Alien She was an art exhibition curated by, artists and former Riot Grrls, Astria Suparak and Ceci Moss and was organized by the Miller Gallery at Carnegie Mellon. Alien She was the first art exhibition to examine the impact, the musical genre, Riot grrrl had on the artists and cultural producers of today. The exhibition's title serves as a reference to a Bikini Kill song of the same title name.

Exhibition 
Alien She showcases the work of seven contemporary artists whose visual art practices were inspired by the genre of Riot Grrrl. The artists, in this exhibition, show off several of their projects spanning the last 20 years, including both new and rarely seen works. Such contemporary art pieces on display at this exhibition include sculptures, photographs, artist publications, videos, and drawings. These works offer viewers of the gallery insight into the artistic diversity of the Riot Grrrl movement and demonstrate how the ideals of the Riot Grrrl movement have evolved through the works of contemporary artists today.

The exhibition’s historical section was designed to reflect the "living history" of the Riot Grrl Movement. This section consists of hundreds of self-published zines and hand-designed posters solicited from institutional and personal archives.

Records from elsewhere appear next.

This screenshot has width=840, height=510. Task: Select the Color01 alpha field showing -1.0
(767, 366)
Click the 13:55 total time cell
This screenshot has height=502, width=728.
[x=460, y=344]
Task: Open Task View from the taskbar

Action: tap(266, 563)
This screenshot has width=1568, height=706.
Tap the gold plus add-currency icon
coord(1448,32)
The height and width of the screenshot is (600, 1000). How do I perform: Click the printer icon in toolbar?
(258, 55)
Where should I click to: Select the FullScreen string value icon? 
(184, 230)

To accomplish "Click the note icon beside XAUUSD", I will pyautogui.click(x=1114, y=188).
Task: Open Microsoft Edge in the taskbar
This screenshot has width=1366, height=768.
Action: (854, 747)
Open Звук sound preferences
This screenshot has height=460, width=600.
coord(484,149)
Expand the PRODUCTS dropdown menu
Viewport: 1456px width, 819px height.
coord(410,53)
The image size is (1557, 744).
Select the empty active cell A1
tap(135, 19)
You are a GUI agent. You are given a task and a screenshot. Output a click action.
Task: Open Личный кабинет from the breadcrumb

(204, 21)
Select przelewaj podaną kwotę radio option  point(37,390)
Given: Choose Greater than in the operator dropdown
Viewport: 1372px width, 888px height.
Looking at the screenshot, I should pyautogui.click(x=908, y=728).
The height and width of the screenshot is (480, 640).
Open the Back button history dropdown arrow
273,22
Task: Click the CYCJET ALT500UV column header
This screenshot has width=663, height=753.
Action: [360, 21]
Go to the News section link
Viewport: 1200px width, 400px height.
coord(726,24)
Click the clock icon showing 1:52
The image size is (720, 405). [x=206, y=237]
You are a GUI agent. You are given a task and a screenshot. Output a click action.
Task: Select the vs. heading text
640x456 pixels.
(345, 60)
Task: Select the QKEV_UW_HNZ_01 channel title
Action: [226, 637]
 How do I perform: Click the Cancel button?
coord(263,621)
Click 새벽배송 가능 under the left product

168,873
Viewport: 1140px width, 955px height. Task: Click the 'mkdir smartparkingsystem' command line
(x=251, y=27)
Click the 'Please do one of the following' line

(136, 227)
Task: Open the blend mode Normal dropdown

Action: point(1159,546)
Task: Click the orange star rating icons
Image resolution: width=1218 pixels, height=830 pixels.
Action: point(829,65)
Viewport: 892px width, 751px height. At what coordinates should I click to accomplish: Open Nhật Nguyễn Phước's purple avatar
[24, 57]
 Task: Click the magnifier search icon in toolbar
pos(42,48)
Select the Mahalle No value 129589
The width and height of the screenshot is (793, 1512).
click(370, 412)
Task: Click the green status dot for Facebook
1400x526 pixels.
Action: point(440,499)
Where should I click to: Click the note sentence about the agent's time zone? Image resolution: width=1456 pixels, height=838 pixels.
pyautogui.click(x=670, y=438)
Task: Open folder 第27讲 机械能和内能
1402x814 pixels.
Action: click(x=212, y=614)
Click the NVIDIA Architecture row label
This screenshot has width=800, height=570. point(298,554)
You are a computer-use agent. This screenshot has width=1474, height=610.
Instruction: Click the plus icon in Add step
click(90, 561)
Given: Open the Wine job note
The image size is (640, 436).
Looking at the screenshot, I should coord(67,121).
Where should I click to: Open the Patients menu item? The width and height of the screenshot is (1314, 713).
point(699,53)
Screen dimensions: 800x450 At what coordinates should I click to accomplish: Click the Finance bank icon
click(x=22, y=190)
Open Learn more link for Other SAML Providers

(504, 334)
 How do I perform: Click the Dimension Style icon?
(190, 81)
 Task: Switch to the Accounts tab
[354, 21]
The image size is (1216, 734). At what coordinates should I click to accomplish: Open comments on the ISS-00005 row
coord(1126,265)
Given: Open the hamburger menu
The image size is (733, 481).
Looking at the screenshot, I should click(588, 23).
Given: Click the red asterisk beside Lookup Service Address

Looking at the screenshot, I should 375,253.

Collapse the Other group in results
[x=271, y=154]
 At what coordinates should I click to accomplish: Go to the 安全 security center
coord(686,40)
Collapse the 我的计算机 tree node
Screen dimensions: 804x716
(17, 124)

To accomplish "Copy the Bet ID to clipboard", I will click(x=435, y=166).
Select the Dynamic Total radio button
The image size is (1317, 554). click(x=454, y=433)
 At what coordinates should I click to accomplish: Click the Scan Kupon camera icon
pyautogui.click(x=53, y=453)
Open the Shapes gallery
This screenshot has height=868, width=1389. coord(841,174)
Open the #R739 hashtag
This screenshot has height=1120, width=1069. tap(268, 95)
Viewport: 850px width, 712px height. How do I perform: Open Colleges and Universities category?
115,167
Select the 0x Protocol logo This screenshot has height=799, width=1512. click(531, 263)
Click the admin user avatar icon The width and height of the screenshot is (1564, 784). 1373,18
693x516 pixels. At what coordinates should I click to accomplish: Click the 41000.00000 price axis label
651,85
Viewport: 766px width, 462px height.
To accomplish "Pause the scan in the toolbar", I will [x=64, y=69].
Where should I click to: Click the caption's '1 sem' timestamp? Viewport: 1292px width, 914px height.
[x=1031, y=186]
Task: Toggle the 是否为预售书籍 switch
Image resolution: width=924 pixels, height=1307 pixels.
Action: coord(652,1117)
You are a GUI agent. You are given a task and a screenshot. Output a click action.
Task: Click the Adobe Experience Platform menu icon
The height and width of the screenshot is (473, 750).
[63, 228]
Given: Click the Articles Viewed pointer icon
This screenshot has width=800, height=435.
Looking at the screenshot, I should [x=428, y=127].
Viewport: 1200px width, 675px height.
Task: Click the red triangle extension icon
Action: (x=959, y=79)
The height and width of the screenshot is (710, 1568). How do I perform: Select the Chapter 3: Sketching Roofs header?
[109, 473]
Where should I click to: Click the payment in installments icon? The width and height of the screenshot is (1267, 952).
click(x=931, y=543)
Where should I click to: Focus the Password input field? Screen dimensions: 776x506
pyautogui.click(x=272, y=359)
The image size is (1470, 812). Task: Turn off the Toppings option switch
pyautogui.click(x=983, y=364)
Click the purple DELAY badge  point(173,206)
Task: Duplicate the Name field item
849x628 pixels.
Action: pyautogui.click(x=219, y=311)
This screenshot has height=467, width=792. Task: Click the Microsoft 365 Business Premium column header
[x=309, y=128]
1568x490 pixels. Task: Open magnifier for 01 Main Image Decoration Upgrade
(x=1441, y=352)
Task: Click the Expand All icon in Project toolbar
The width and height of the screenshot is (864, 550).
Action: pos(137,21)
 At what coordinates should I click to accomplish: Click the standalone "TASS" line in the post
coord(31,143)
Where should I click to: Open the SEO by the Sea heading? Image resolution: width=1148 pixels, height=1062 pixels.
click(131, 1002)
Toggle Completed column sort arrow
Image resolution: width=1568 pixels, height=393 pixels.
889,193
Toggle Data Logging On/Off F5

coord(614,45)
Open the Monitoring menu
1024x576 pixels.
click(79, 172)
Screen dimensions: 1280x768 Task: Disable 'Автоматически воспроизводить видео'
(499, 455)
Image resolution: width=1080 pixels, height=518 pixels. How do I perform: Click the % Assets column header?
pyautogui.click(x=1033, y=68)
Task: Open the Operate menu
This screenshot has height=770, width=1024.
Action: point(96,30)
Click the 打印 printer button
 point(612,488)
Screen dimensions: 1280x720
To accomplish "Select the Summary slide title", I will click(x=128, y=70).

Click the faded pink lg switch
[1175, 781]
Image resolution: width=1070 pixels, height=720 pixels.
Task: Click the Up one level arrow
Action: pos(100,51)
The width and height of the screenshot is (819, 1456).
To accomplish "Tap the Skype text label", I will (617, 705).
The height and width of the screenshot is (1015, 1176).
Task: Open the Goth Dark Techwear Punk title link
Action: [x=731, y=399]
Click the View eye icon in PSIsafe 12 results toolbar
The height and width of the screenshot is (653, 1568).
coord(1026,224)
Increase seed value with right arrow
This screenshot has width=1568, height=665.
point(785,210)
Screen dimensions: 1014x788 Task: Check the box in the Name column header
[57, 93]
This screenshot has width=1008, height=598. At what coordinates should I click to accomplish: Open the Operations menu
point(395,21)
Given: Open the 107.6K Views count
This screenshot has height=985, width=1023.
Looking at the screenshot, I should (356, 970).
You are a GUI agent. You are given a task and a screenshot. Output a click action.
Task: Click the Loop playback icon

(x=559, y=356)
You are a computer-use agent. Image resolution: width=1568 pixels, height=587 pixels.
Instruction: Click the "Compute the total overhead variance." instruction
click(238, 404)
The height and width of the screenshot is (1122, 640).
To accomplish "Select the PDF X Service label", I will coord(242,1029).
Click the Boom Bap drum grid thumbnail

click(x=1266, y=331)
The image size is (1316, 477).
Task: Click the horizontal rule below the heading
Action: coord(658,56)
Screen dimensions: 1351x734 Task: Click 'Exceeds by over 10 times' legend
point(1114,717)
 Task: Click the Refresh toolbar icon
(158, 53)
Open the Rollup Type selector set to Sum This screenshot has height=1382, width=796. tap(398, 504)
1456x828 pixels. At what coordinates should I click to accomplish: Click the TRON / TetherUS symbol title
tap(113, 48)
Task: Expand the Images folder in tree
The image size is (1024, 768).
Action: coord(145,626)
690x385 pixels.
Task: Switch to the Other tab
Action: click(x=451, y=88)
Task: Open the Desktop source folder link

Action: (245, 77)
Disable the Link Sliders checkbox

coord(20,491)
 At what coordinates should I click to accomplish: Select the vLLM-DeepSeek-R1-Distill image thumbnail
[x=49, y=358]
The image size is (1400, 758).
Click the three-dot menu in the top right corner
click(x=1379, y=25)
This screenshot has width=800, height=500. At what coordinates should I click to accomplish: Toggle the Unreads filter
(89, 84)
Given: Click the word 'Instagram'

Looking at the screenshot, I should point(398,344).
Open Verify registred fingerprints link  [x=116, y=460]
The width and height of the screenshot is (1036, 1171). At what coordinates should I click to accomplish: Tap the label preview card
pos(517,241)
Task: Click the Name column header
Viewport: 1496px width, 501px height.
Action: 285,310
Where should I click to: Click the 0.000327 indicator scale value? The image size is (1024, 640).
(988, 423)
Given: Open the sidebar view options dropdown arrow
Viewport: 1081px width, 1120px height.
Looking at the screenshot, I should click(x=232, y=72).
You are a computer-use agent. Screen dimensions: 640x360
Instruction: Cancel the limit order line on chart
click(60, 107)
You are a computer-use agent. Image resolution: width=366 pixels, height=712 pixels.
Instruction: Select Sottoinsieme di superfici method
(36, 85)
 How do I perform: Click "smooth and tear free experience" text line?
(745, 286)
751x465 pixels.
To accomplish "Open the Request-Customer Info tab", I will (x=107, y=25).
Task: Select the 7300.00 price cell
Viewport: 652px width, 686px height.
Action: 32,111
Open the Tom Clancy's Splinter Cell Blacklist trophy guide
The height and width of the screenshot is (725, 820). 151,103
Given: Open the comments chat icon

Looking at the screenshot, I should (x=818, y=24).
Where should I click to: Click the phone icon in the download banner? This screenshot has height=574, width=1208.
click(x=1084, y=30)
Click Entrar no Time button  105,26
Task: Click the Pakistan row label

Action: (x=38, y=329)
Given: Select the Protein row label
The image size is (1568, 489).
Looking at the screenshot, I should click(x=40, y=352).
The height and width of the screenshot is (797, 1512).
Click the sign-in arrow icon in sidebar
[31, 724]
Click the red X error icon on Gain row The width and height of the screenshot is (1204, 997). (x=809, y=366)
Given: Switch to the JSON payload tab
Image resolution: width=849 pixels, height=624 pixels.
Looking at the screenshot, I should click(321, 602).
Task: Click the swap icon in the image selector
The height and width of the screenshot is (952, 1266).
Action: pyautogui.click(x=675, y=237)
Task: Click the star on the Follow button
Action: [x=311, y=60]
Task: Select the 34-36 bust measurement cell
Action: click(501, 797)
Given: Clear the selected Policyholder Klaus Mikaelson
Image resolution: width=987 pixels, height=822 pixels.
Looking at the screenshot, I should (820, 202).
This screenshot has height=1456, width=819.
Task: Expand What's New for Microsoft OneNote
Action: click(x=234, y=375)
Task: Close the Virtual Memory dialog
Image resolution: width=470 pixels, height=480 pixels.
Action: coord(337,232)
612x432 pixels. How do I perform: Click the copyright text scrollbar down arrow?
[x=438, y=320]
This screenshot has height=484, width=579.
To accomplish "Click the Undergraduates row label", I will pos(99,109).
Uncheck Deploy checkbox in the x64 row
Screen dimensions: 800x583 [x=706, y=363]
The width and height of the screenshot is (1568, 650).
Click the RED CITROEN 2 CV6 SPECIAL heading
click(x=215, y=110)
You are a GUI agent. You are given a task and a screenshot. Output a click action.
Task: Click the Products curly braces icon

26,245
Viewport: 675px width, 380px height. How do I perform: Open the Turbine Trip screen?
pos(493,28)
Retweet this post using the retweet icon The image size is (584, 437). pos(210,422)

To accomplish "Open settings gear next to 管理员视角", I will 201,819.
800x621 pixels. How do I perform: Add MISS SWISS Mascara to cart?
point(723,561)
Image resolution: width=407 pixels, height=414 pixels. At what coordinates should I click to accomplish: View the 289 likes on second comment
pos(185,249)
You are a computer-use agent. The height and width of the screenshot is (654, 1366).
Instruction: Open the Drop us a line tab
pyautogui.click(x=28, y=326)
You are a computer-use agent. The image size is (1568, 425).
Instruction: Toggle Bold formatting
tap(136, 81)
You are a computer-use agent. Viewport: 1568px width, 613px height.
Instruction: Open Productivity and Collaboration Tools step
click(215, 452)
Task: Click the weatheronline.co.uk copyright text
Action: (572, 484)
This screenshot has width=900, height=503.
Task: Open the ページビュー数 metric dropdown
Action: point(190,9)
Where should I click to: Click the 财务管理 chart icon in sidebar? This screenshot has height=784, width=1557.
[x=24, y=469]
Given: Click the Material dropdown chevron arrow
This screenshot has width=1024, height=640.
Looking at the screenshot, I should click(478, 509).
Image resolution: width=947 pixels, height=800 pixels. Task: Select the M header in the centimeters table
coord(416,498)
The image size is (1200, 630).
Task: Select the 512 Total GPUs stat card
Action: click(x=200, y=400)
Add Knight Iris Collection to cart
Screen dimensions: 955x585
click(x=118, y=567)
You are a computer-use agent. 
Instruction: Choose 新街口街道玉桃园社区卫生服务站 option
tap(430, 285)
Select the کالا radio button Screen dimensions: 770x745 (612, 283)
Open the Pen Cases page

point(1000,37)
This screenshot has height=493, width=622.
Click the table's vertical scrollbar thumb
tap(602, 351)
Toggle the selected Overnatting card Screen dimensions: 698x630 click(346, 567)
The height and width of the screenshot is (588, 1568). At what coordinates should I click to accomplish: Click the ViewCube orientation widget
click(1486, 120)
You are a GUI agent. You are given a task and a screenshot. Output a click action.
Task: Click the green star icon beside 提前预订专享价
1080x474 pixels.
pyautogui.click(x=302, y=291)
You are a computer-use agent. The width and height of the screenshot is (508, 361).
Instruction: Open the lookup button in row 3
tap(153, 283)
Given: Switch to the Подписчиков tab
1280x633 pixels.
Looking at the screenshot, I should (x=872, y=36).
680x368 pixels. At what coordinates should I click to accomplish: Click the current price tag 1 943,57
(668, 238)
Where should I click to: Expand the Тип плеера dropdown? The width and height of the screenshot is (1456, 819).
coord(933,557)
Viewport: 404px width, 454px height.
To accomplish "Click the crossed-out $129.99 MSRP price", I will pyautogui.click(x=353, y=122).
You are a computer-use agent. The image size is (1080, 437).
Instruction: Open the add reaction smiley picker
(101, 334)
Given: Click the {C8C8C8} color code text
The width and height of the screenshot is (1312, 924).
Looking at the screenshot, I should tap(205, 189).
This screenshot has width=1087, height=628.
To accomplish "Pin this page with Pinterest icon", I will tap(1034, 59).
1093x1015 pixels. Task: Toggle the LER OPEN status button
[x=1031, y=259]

This section also includes a listening station that plays music playlists representative of the different Riot Grrrl scenes across the U.S., Canada, South America, and Europe. Such playlists are guest curated by musicians and DJs, and are accompanied by records, cassettes, set lists, band T-shirts, and other Riot Grrrl memorabilia. 

The art exhibition began its nationwide tour on September 20th, 2016 at the Miller Gallery at Carnegie Mellon. It was then presented at Vox Populi from March 7th- April 27th, 2014. In the Fall of 2014, the exhibition was shown at the Yerba Buena Center for the Arts; then at the Orange County Museum of Art in the Spring of 2015. It was last showcased,in the Fall of 2015, at the Pacific Northwest College of Art: 511 Gallery & Museum of Contemporary Craft, in conjunction with Portland Institute for Contemporary Art’s Time-Based Art Festival.

Reception 
The exhibition was reviewed in the Journal of Modern Craft, the Los Angeles Times, and the CAA Journal.

Artists 
Many of the artists showcased in the exhibition work across multiple artistic disciplines including: sculpture, installation, video, documentary film, photography, drawing, printmaking, new media, social practice, curation, music, writing and performance. The artists included in the exhibition all have worked collaboratively and many of them have built platforms for other under-recognized artists and groups to connect and self-publish their works. 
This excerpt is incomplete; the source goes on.